The research, led by Lina Krakau, followed patients with chronic depression for five years and found that those with severe childhood trauma responded more favorably to long-term psychoanalytic therapy (PAT) than to CBT.
According to the researchers:
“As we expected, childhood trauma had a differential effect on symptom change: participants who reported more childhood trauma improved more in PAT than in CBT over a 5-year period. Clearly, PAT and CBT differed regarding therapeutic technique and the number of sessions. Previous research found that both the number of sessions and the application of psychoanalytic techniques mediated differences in outcomes following psychoanalytic versus cognitive-behavioral treatments, particularly noting that psychoanalytic techniques led to lasting symptom improvement partially driven by the discussion of early memories.”

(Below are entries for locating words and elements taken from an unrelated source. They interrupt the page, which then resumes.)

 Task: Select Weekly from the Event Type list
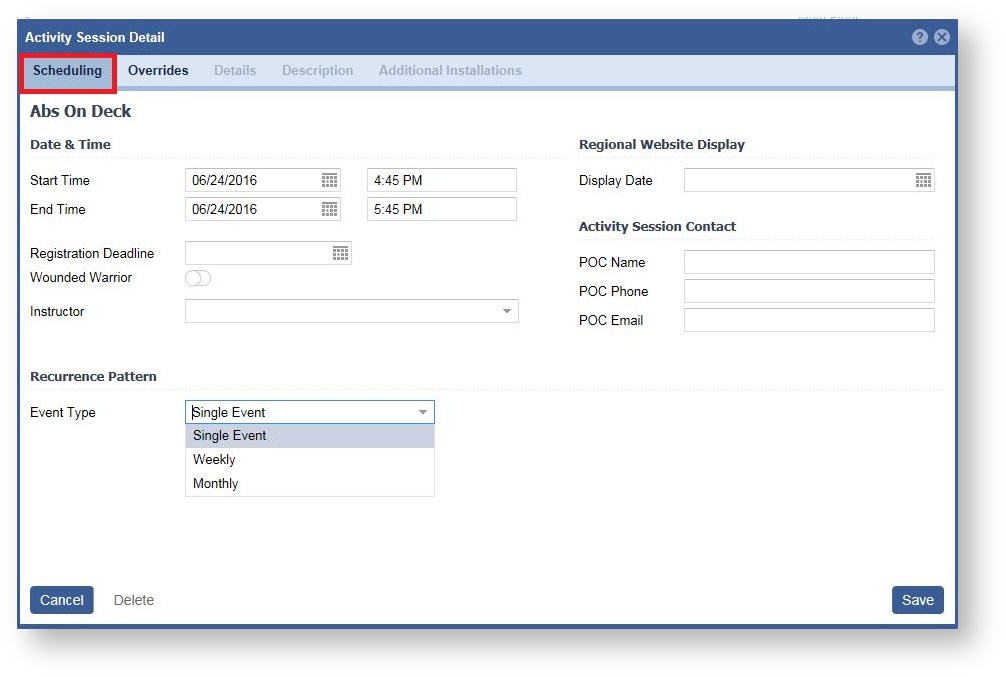tap(215, 459)
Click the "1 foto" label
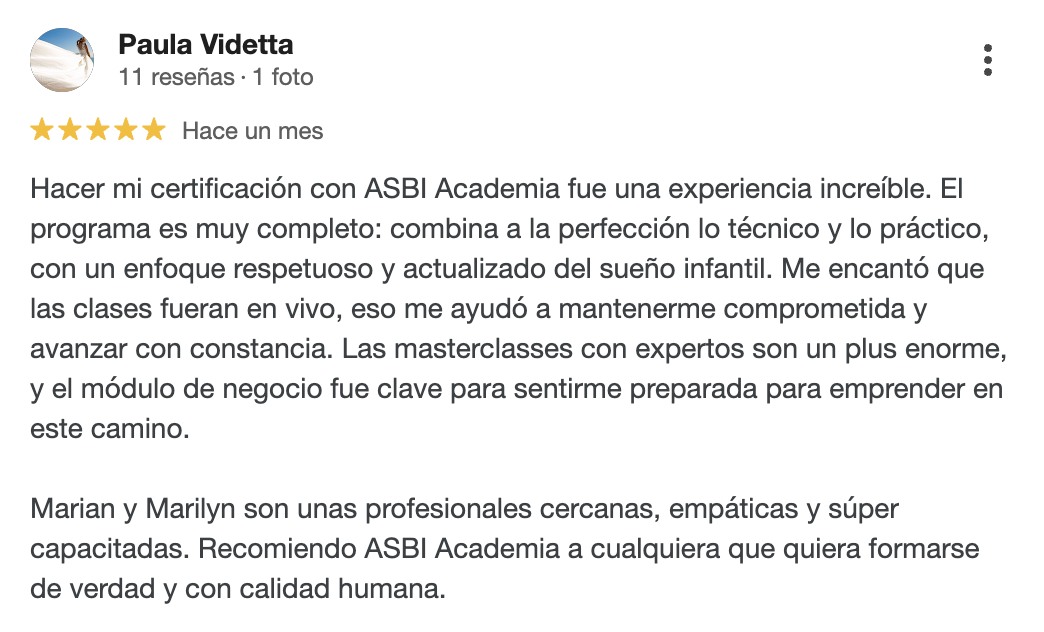Screen dimensions: 1044x632 tap(283, 77)
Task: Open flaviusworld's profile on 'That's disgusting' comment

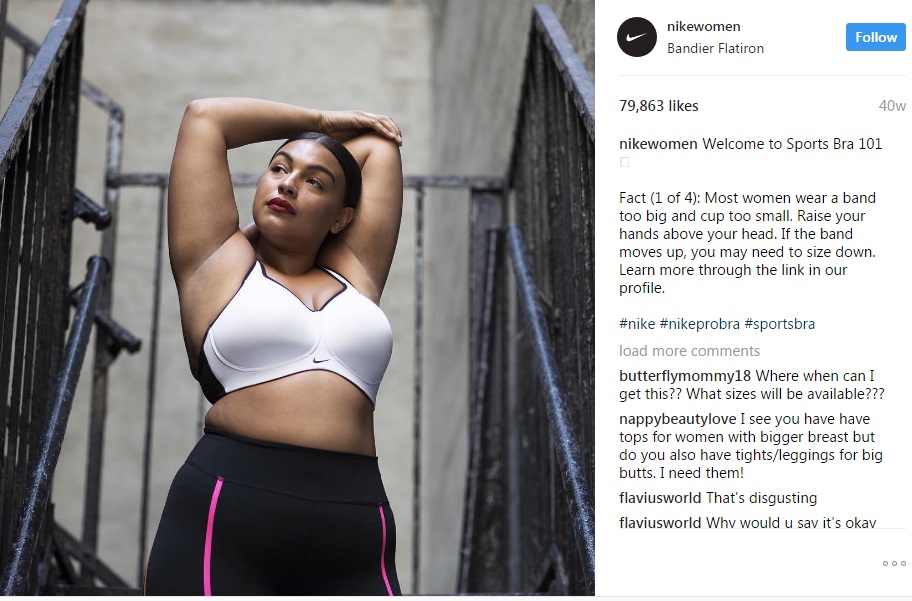Action: pyautogui.click(x=660, y=498)
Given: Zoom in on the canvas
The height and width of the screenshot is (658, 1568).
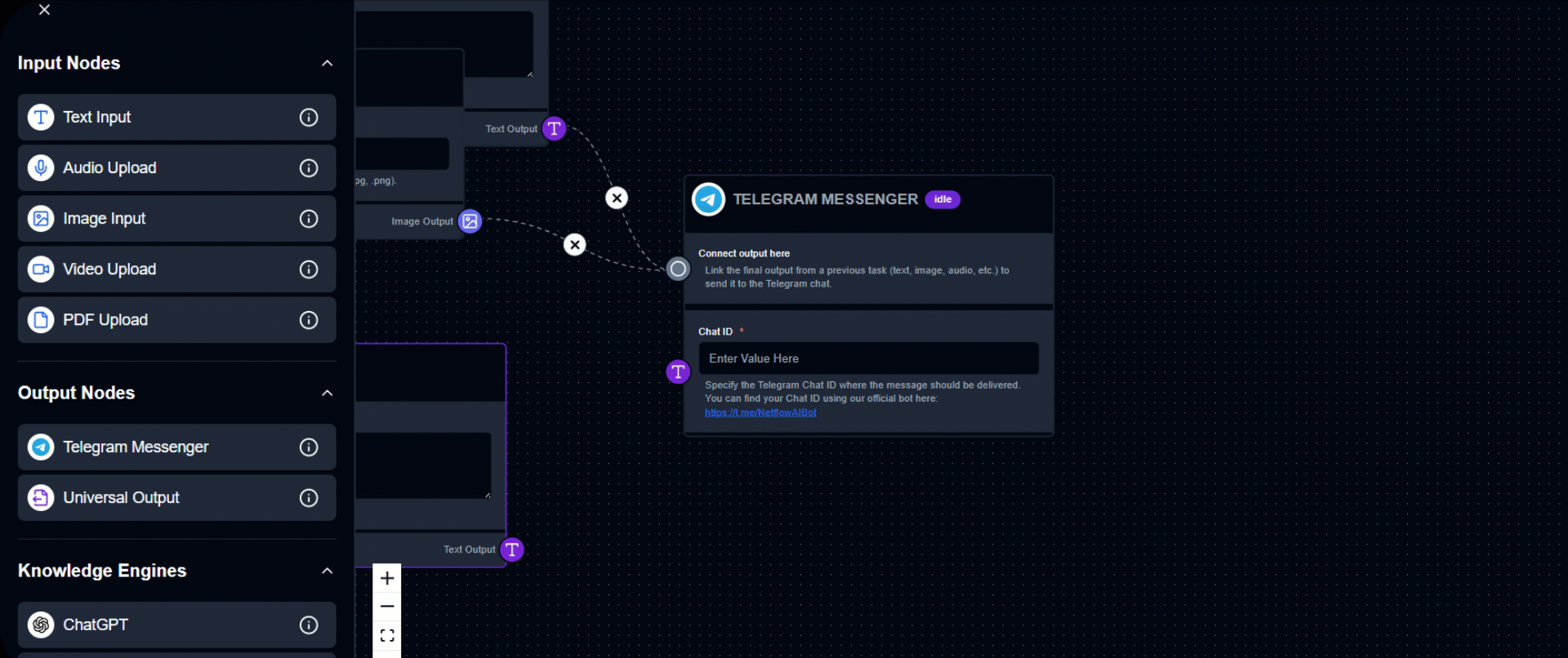Looking at the screenshot, I should click(x=387, y=579).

This study suggests that trauma survivors may benefit more from long-term, exploratory therapy such as psychodynamic therapy, which focuses on early memories and deep emotional processing. This approach offers better long-term relief for those with high levels of childhood trauma and could be a viable treatment for chronic depression.
That’s because CBT is concerned with the way thought shapes action, but not the traumatised affective substrata that produces both thought and action. At least psychoanalytic therapy gives room for the trauma to express itself directly through words, which helps to make it conscious to the brain which is the important thing. But obviously this isn’t a virtue of psychoanalysis. It is an accident of psychoanalysis. The true art is the awareness and understanding of what is as it is, which implies perception that is not socially conditioned, which is precisely the way that the whole of nature remains healthy, including natural human beings. But we are conditioned by authorities and experts including therapists and psychoanalysis and psychiatry and psychologists, so can no longer heal ourselves. This is the truth my friends. So please find out for yourself, and through finding out, see how sick the world is.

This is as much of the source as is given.